**Exercise aim**:
Would you please return the lines of the entries below starting at the line that has "[Ubicación] (795, 114)" and ending at the line that has "[Volver] (30, 30)", both included, exactly as they are?

**Data under study**:
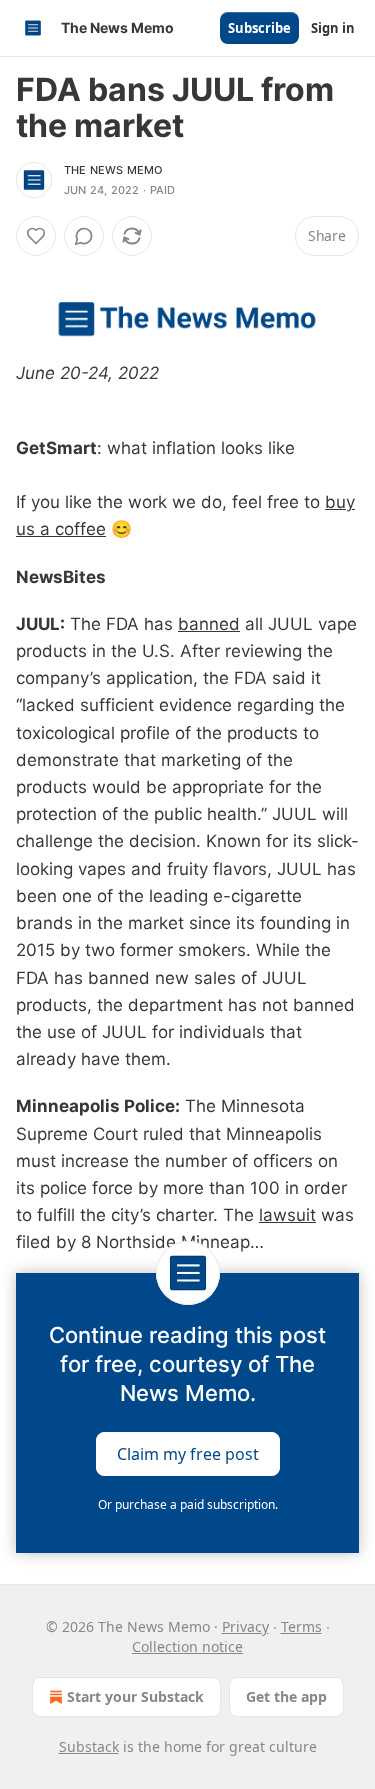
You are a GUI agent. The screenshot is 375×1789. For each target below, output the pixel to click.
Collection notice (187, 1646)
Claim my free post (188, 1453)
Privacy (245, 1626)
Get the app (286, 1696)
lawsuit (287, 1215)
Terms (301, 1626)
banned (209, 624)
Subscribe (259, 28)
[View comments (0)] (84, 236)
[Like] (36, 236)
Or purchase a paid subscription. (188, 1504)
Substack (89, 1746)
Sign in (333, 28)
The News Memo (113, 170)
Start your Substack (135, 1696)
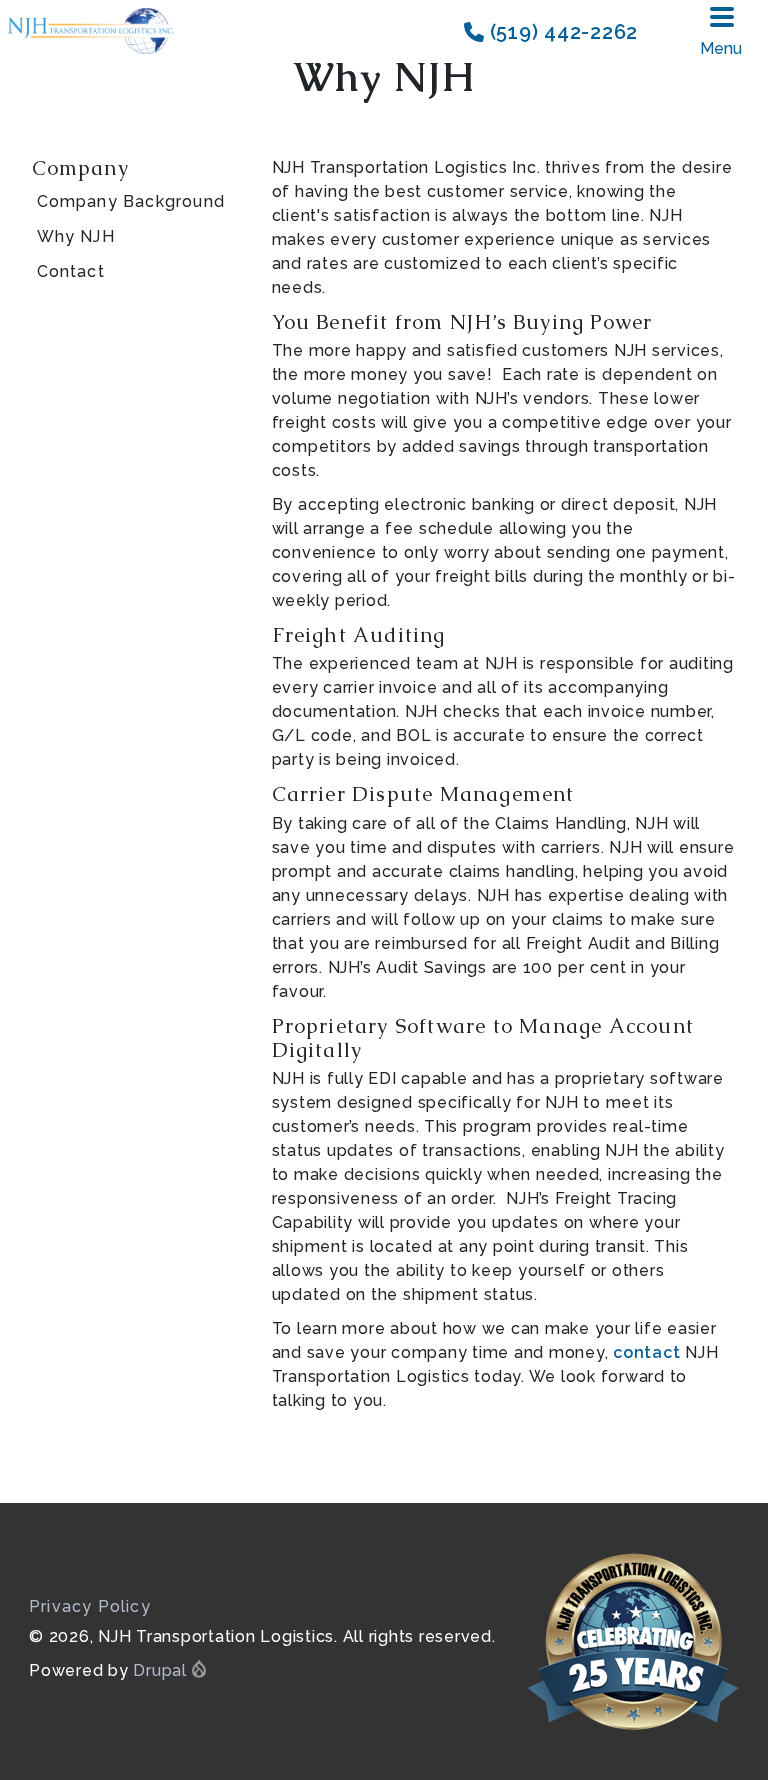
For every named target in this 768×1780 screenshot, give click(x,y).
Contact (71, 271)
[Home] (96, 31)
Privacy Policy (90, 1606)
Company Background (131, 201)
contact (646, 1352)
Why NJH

...

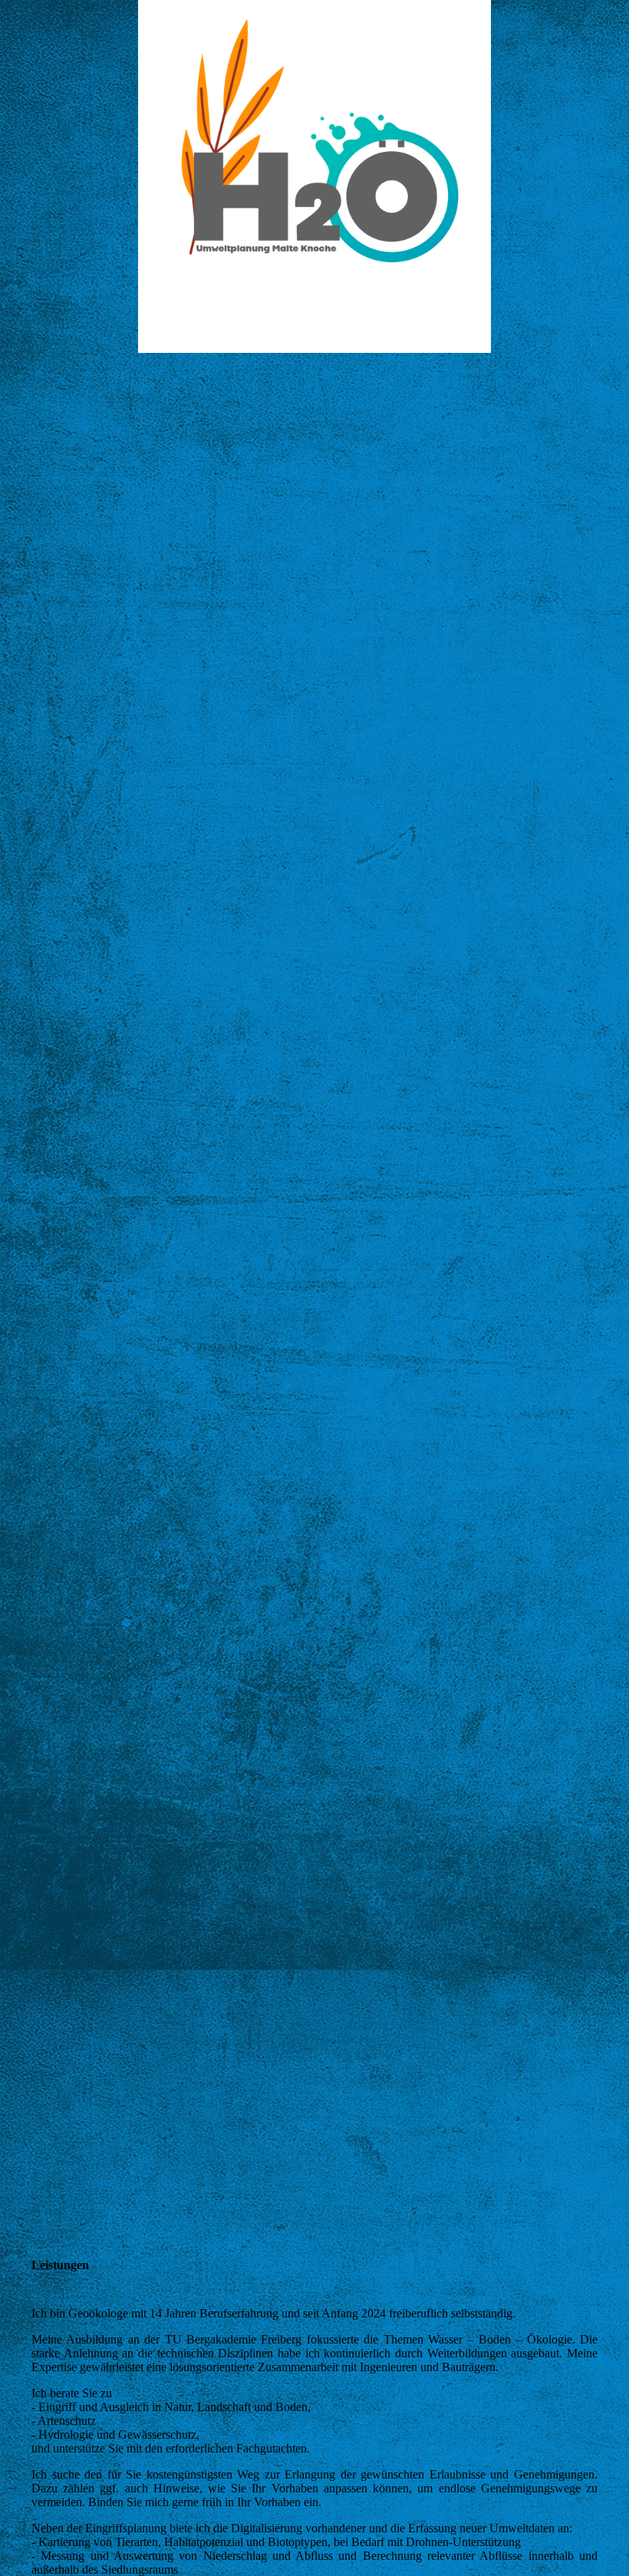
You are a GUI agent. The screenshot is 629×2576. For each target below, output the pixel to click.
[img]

...

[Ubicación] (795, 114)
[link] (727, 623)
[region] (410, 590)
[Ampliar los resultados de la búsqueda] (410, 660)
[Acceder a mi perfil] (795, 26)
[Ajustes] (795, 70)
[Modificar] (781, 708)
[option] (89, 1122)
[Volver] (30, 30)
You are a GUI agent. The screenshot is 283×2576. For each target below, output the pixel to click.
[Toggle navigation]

**Problem solution**:
[Ubicación] (795, 114)
[link] (727, 623)
[region] (410, 590)
[Ampliar los resultados de la búsqueda] (410, 660)
[Acceder a mi perfil] (795, 26)
[Ajustes] (795, 70)
[Modificar] (781, 708)
[option] (89, 1122)
[Volver] (30, 30)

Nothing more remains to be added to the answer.